Under the Lugano II Convention (Convention on jurisdiction and the recognition and enforcement of judgments in civil and commercial matters, signed on 30 October 2007, which was approved on behalf of the Community by Council Decision 2009/430/EC of 27 November 2008 (OJ 2009 L 147, p. 1), applicable to the dispute in the main proceedings, where proceedings involving the same cause of action and between the same parties are brought in the courts of different States bound by that Convention, any court other than the court first seised must of its own motion stay its proceedings until such time as the jurisdiction of the court first seised is established. In that context, the Amstsgericht Stuttgart (District Court, Stuttgart, Germany), hearing the action brought by Ms Schlömp, is unsure whether a Swiss conciliation authority is a court for the purposes of the Convention, so that the institution of proceedings concerning maintenance obligations before the conciliation authority would oblige the Amstsgericht Stuttgart to stay the proceedings before it.

The Court’s decision

In its decision, the Court observes, first of all, that, according to Article 62 of the Convention, the word ‘court’ includes any authorities designated by a State bound by that Convention as having jurisdiction in the matters falling within its scope. Furthermore, it is clear from the explanatory report on the Convention (drafted by Mr Fausto Pocar and approved by the Council (OJ 2009 C 319, p. 1) that that article takes a functional approach, according to which an authority is classified as a court based on the functions its carries out rather than on its formal classification under national law.

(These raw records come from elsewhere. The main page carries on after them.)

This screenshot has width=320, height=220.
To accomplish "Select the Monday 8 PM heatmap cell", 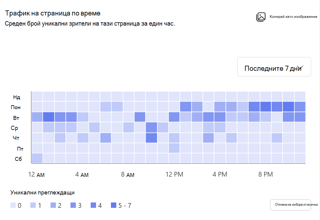I will pos(266,106).

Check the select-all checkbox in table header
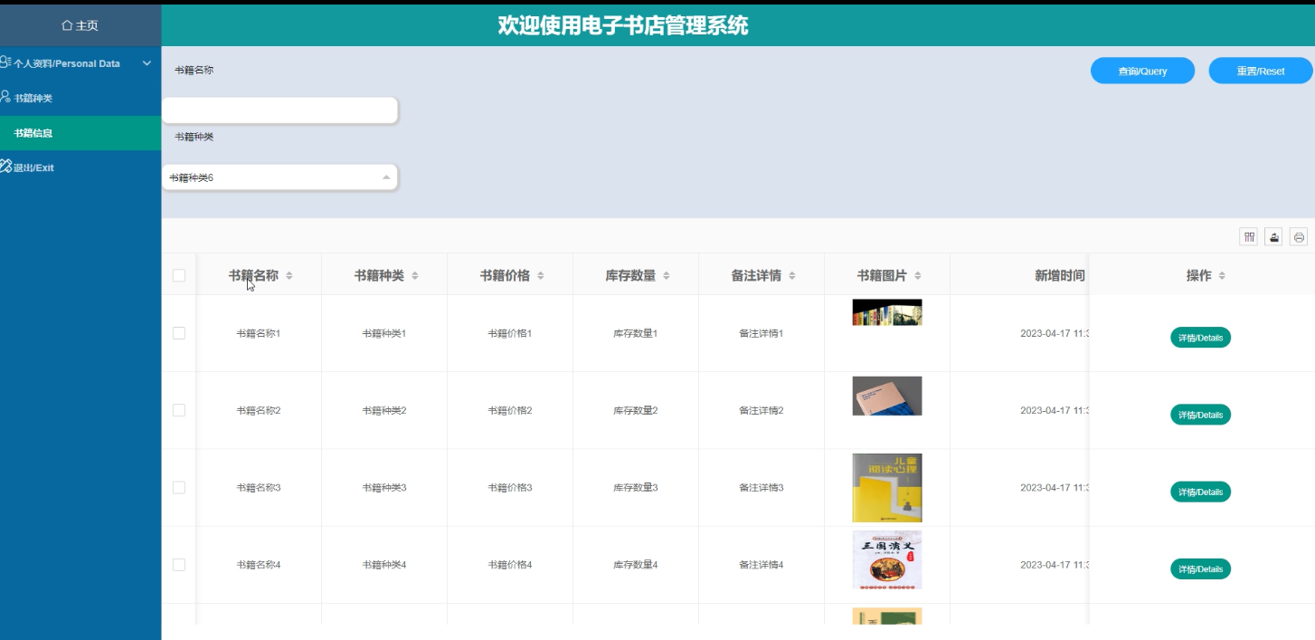point(178,274)
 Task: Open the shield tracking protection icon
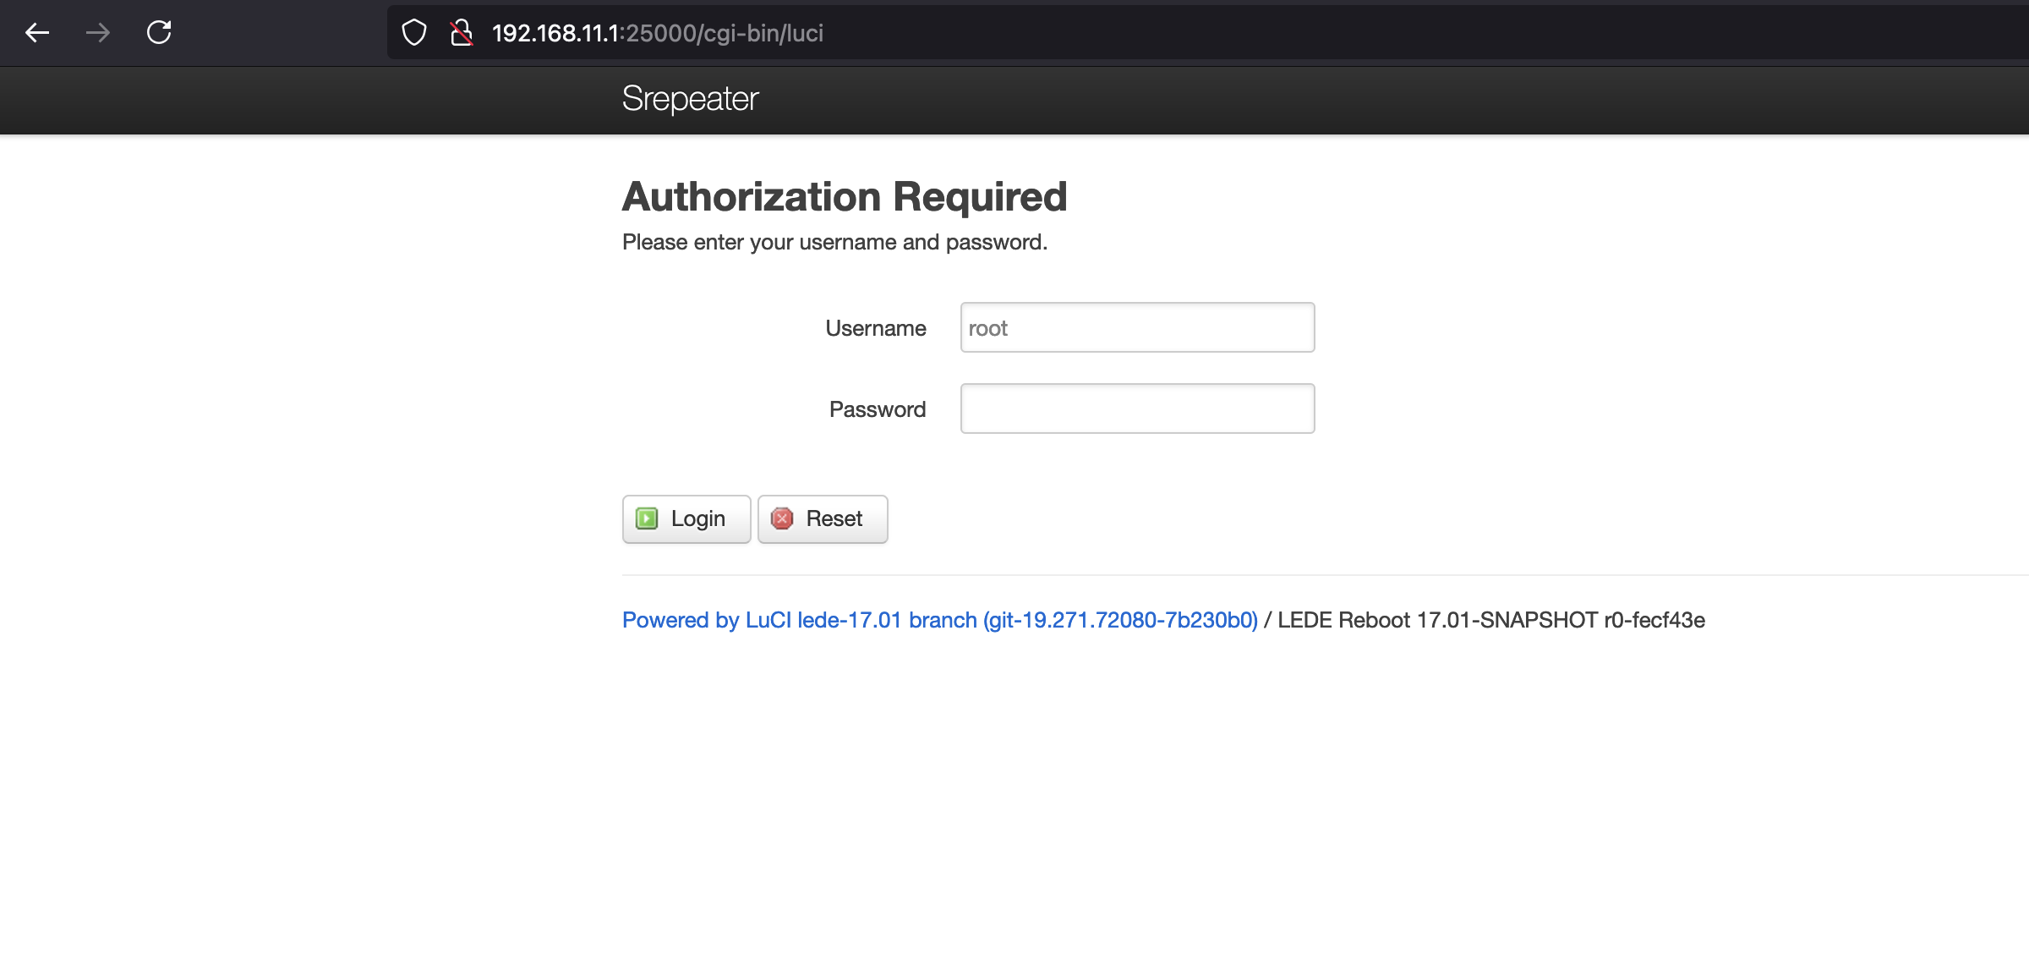click(413, 33)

Next, the Court finds that, as a general rule, under Swiss law the institution of a civil action must be preceded by conciliation proceedings, and the failure to comply with that obligation has the result that any subsequent legal proceedings will be rendered inadmissible. The conciliation proceedings (which are subject to the audi alterem partem principle) may result in the delivery of a binding judgment, a draft judgment which may become final if it is not challenged, the signing of a conciliation agreement, or the issue of authorization to bring legal proceedings. The Court also finds, first, that the conciliation authorities are subject to the guarantees laid down by Swiss law on the disqualification of magistrates of which those authorities are composed and, second, that the latter perform their duties in a wholly independent manner. In those circumstances, the Court declares that, in carrying out the function conferred on them in civil matters, the Swiss conciliation authorities may be classified as ‘courts’ for the purposes of the Convention.